Your reply must contain exactly the lines running from the one with "Log in [button] (1696, 88)" to the last line of the entries below, both included, and no other lines.

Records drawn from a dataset
----------------------------------------
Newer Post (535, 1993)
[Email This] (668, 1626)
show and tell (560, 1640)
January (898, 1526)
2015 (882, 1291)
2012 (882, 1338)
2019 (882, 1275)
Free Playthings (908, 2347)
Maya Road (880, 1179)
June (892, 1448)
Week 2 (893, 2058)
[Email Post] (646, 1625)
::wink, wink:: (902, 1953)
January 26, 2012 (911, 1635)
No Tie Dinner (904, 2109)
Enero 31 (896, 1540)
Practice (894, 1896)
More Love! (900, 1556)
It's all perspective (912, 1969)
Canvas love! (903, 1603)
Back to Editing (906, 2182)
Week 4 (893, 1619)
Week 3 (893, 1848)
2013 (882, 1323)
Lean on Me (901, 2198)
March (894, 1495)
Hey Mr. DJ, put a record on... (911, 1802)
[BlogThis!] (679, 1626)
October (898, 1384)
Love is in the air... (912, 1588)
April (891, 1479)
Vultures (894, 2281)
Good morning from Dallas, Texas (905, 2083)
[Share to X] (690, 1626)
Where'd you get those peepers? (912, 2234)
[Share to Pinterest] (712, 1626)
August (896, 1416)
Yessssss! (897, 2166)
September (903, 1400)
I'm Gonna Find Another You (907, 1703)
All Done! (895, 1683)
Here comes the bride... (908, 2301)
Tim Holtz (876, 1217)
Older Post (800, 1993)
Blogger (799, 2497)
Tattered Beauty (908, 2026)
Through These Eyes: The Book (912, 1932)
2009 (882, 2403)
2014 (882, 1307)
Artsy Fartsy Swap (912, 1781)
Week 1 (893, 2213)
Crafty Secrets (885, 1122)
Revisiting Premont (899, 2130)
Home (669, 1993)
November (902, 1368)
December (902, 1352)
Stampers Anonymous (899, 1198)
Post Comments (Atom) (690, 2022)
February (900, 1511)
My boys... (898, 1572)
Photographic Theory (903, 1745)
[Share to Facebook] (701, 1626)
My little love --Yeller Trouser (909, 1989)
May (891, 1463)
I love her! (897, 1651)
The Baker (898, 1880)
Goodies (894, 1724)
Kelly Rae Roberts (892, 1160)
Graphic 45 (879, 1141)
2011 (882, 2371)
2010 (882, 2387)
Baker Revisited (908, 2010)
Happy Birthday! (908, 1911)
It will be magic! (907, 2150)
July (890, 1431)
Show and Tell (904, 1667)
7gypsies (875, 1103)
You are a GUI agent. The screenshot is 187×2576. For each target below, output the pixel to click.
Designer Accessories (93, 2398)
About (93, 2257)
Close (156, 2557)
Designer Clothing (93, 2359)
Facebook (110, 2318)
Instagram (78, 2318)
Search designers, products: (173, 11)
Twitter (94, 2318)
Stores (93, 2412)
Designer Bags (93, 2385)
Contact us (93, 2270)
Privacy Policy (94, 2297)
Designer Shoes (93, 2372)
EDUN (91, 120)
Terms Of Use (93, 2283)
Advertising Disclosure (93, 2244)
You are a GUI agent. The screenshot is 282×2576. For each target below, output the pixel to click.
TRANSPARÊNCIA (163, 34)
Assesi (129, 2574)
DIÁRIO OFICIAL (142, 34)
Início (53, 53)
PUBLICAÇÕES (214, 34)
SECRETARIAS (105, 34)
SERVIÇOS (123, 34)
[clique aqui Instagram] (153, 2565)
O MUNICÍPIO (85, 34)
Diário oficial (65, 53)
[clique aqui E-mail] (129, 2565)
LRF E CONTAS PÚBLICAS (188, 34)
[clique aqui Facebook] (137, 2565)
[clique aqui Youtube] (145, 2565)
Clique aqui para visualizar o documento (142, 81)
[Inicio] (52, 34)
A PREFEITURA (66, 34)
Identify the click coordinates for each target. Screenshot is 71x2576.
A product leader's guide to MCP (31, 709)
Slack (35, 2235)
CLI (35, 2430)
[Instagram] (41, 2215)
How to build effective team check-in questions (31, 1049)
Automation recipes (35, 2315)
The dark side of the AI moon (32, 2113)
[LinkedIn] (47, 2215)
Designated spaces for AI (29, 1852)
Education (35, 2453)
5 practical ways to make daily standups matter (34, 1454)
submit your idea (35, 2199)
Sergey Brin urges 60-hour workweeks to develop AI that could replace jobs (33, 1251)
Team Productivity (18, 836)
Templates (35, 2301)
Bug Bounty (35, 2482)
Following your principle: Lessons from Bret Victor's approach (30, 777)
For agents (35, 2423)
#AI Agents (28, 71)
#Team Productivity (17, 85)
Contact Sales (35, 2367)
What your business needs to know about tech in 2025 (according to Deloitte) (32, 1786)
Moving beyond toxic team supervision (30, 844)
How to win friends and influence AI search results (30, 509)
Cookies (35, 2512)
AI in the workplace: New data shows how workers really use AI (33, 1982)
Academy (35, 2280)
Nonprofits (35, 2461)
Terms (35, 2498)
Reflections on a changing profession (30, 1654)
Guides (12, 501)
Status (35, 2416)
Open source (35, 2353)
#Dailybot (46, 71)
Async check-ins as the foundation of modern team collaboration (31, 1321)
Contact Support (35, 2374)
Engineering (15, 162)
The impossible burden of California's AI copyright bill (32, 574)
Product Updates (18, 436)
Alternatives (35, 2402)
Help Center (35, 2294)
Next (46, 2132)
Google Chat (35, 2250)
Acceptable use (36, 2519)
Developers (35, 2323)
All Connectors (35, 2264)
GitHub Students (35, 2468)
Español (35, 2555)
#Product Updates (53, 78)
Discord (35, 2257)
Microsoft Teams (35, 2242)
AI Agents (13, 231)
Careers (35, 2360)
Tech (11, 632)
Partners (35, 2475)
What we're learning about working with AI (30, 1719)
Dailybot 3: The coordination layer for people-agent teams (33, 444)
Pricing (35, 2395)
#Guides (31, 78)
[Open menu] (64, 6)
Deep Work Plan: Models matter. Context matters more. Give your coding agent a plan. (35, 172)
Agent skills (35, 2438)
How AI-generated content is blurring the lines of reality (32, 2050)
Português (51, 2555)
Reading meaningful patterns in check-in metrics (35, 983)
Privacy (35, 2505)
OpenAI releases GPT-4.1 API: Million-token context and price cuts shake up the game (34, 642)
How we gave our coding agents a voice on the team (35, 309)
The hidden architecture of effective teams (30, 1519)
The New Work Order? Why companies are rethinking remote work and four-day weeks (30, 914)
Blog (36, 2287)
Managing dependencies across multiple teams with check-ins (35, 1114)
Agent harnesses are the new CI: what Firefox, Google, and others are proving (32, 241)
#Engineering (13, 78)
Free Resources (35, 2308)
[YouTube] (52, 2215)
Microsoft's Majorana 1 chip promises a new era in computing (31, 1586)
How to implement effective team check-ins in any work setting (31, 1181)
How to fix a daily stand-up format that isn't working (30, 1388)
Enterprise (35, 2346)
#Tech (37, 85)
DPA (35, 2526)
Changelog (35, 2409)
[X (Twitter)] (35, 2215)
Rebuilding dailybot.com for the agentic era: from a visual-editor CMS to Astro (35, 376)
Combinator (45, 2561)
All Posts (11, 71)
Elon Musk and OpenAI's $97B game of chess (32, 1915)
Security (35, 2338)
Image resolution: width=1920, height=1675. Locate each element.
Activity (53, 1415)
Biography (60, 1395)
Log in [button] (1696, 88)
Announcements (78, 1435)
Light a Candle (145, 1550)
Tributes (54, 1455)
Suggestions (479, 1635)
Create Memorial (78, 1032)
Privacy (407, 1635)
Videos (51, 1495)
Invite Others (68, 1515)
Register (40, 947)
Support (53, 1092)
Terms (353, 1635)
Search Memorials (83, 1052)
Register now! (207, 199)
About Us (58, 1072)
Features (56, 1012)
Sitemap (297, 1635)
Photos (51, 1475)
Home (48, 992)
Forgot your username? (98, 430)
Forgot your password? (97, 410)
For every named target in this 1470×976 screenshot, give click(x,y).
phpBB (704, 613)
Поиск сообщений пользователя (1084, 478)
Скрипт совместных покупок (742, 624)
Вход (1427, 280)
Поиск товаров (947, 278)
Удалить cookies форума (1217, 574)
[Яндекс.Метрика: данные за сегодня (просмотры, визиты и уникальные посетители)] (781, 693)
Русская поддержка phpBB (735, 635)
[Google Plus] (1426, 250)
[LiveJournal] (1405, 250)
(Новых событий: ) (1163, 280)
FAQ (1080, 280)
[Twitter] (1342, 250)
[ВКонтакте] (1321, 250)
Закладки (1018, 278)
----------------------------------------
• Completed task:
Log in [button] (1696, 88)
Announcements (78, 1435)
Light a Candle (145, 1550)
Tributes (54, 1455)
Suggestions (479, 1635)
Create Memorial (78, 1032)
Privacy (407, 1635)
Videos (51, 1495)
Invite Others (68, 1515)
Register (40, 947)
Support (53, 1092)
Terms (353, 1635)
Search Memorials (83, 1052)
Register now! (207, 199)
About Us (58, 1072)
Features (56, 1012)
Sitemap (297, 1635)
Photos (51, 1475)
Home (48, 992)
Forgot your username? (98, 430)
Forgot your password? (97, 410)
For every named target in this 1470×976 screenshot, give click(x,y).
phpBB (704, 613)
Поиск сообщений пользователя (1084, 478)
Скрипт совместных покупок (742, 624)
Вход (1427, 280)
Поиск товаров (947, 278)
Удалить cookies форума (1217, 574)
[Яндекс.Метрика: данные за сегодня (просмотры, визиты и уникальные посетители)] (781, 693)
Русская поддержка phpBB (735, 635)
[Google Plus] (1426, 250)
[LiveJournal] (1405, 250)
(Новых событий: ) (1163, 280)
FAQ (1080, 280)
[Twitter] (1342, 250)
[ВКонтакте] (1321, 250)
Закладки (1018, 278)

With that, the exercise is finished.